* _DATASET_:
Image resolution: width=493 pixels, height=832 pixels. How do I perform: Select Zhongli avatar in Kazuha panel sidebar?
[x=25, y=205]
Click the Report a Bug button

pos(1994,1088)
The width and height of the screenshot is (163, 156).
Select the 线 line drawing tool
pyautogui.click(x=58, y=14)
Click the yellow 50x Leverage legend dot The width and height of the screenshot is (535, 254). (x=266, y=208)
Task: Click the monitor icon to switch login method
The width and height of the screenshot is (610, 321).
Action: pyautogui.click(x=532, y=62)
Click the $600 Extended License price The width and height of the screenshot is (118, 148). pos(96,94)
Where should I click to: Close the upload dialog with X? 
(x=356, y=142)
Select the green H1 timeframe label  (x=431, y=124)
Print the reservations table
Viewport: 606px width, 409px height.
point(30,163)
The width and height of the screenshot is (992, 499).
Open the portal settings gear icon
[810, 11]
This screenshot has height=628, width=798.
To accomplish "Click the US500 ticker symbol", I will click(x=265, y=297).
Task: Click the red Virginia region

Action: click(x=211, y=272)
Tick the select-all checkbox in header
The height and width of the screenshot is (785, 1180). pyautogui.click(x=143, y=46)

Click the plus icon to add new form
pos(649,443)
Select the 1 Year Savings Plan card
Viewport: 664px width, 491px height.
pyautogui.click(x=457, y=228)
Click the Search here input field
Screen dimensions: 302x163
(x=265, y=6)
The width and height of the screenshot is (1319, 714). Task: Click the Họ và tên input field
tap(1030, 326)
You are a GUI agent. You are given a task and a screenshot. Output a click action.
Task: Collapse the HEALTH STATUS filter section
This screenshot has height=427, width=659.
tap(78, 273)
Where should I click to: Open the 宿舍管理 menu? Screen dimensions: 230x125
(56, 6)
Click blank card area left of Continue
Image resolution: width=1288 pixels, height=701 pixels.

* _GOAL_:
Retype every item above line for line, keeping each character as it appears.

* _PROBLEM SOLUTION_:
Image resolution: width=493 pixels, height=832 pixels. How do I perform: Select Zhongli avatar in Kazuha panel sidebar?
[x=25, y=205]
Click the Report a Bug button

pos(1994,1088)
The width and height of the screenshot is (163, 156).
Select the 线 line drawing tool
pyautogui.click(x=58, y=14)
Click the yellow 50x Leverage legend dot The width and height of the screenshot is (535, 254). (x=266, y=208)
Task: Click the monitor icon to switch login method
The width and height of the screenshot is (610, 321).
Action: pyautogui.click(x=532, y=62)
Click the $600 Extended License price The width and height of the screenshot is (118, 148). pos(96,94)
Where should I click to: Close the upload dialog with X? 
(x=356, y=142)
Select the green H1 timeframe label  (x=431, y=124)
Print the reservations table
Viewport: 606px width, 409px height.
point(30,163)
The width and height of the screenshot is (992, 499).
Open the portal settings gear icon
[810, 11]
This screenshot has height=628, width=798.
To accomplish "Click the US500 ticker symbol", I will click(x=265, y=297).
Task: Click the red Virginia region

Action: click(x=211, y=272)
Tick the select-all checkbox in header
The height and width of the screenshot is (785, 1180). pyautogui.click(x=143, y=46)

Click the plus icon to add new form
pos(649,443)
Select the 1 Year Savings Plan card
Viewport: 664px width, 491px height.
pyautogui.click(x=457, y=228)
Click the Search here input field
Screen dimensions: 302x163
(x=265, y=6)
The width and height of the screenshot is (1319, 714). Task: Click the Họ và tên input field
tap(1030, 326)
You are a GUI agent. You are given a task and a screenshot. Output a click action.
Task: Collapse the HEALTH STATUS filter section
This screenshot has height=427, width=659.
tap(78, 273)
Where should I click to: Open the 宿舍管理 menu? Screen dimensions: 230x125
(56, 6)
Click blank card area left of Continue
Image resolution: width=1288 pixels, height=701 pixels.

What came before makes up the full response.